For binary features and binary classification:

\[ \mathbf{x}_i \in \{0,1\}^d, \quad y_i \in \{0,1\} \]

The prior probability of the label is estimated as:

\[ p= P(Y=1) = \cfrac{\sum\limits _{i=1}^{n}\mathbb{I}( y_{i} =1)}{n} \]

The conditional probability for feature \(j\) given class \(y\) is:

\[ p^y_j = P(X_j=1 \mid Y=y) = \cfrac{\sum\limits _{i=1}^{n}\mathbb{I}( y_{i} =y)\mathbf{x}_{ij}}{\sum\limits _{i=1}^{n}\mathbb{I}( y_{i} =y)} \]

Laplace Smoothing

To prevent zero probabilities, we use Laplace smoothing by adding pseudo-counts:

  • If \(p^y_j = 0\), add a data point where all features are 1.
  • If \(p^y_j = 1\), add a data point where all features are 0.

This results in four additional data points (two per class), modifying the estimates accordingly.

Prediction

Using Bayes’ rule:

\[ P( y=1 \mid \mathbf{x}_{\text{test}}) = \cfrac{P( y=1) P(\mathbf{x}_{\text{test}} \mid y=1)}{P(\mathbf{x}_{\text{test}})} \]

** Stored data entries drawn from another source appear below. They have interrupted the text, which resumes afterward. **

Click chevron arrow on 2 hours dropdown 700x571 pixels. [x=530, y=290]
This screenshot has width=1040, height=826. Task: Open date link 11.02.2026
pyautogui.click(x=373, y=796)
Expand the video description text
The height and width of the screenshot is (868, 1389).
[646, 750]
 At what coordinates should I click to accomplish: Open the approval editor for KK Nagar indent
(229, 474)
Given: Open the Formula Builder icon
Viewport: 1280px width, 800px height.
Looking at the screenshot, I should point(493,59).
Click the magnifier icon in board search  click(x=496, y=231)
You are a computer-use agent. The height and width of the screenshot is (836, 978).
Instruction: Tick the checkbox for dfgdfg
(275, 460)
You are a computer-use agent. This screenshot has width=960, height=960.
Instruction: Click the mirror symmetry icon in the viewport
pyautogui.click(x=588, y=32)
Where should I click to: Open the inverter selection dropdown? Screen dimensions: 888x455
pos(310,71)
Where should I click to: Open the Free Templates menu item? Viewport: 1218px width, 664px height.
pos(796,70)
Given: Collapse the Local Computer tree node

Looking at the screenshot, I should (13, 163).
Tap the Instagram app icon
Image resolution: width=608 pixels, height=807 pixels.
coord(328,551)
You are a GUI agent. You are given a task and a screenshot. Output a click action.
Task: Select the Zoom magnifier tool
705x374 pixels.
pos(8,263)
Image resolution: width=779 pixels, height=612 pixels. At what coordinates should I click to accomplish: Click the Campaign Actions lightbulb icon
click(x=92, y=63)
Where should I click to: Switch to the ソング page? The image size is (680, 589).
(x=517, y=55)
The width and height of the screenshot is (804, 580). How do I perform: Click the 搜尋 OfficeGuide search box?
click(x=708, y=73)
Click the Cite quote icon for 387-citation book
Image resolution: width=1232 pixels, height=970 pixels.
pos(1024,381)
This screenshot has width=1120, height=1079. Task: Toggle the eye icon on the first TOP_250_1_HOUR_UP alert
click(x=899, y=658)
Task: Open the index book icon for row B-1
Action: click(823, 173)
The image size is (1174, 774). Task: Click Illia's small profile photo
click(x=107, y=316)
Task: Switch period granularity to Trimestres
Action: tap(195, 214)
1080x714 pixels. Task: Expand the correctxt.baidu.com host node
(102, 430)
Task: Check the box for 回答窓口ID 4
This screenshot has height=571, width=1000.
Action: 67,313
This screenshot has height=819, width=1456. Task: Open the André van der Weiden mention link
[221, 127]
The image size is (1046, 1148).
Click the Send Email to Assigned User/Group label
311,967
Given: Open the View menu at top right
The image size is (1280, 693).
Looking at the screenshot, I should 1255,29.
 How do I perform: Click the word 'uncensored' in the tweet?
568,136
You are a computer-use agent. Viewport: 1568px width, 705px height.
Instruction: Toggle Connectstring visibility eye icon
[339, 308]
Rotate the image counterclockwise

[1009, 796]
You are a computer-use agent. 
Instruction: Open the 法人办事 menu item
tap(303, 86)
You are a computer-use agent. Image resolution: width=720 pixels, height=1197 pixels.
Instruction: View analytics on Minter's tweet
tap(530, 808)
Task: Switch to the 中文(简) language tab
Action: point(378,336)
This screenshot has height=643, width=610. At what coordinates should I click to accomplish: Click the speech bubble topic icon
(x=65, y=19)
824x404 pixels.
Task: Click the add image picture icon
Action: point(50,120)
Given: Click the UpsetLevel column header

\[ P( y=0 \mid \mathbf{x}_{\text{test}}) = \cfrac{P( y=0) P(\mathbf{x}_{\text{test}} \mid y=0)}{P(\mathbf{x}_{\text{test}})} \]

If only classification is required:

\[ \hat{y} = \begin{cases} 1 & P( y=1) P(\mathbf{x}_{\text{test}} \mid y=1) \geq P( y=0) P(\mathbf{x}_{\text{test}} \mid y=0) \\ 0 & \text{otherwise} \end{cases} \]

Naive Bayes has a linear decision boundary.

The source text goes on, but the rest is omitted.